» PROBLEM TO WORK ON: Could you please transcribe the data exactly, without the pictures?

--- DATA RECORDS Enclosed Below ---

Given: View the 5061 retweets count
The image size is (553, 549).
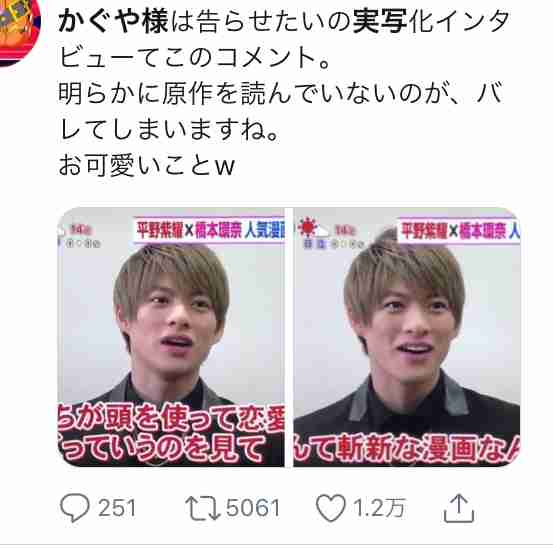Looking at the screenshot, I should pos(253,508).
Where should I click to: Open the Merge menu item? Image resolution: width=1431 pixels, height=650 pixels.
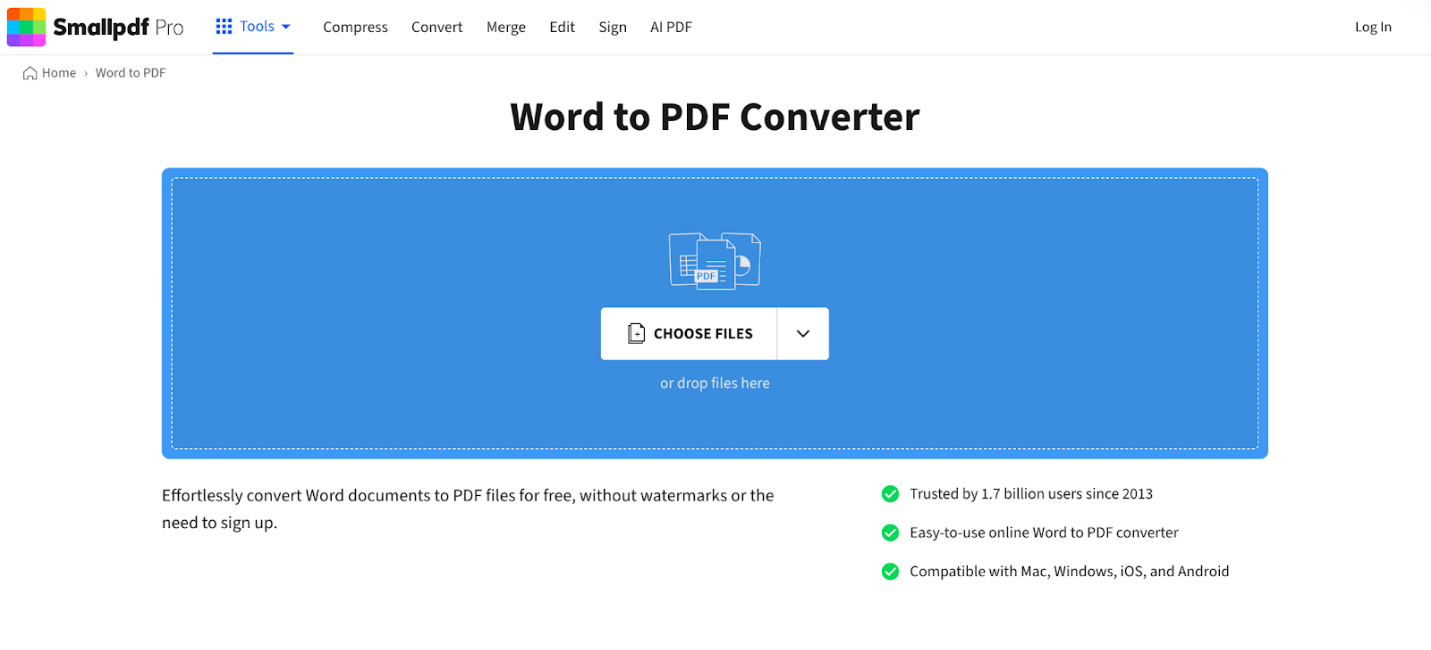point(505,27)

--- End of Enclosed DATA RECORDS ---

» REPLY:
Given: View the 5061 retweets count
The image size is (553, 549).
Looking at the screenshot, I should pos(253,508).
Where should I click to: Open the Merge menu item? Image resolution: width=1431 pixels, height=650 pixels.
point(505,27)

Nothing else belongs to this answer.